::: Supplied material
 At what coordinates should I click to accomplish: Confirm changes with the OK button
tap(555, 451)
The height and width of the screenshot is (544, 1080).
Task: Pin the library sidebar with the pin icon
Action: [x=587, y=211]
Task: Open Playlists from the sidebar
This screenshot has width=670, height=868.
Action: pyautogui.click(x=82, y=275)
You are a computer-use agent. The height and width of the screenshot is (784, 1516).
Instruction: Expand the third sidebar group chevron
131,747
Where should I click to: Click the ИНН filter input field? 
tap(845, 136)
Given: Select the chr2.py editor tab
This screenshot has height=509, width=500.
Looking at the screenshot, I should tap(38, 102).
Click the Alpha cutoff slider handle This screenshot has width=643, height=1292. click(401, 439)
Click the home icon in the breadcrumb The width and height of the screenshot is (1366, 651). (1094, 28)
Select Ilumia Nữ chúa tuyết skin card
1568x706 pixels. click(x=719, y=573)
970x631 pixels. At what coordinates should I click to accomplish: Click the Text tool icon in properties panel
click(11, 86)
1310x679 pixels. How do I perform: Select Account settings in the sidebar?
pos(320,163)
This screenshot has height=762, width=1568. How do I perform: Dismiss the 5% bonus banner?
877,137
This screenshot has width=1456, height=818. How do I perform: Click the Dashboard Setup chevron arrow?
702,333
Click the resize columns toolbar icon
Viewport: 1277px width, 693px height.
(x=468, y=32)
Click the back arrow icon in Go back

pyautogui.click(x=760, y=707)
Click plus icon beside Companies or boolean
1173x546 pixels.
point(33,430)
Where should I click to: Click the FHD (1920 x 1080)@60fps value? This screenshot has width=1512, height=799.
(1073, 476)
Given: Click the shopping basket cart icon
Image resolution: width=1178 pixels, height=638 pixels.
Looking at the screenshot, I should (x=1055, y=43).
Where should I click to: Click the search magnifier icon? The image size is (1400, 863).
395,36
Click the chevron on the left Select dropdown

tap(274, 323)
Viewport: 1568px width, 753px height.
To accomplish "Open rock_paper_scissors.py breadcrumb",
::::::
### Brief
Return a copy of each line of the material that holds the word "Open".

### Answer below
Task: Open Playlists from the sidebar
To accomplish "Open rock_paper_scissors.py breadcrumb",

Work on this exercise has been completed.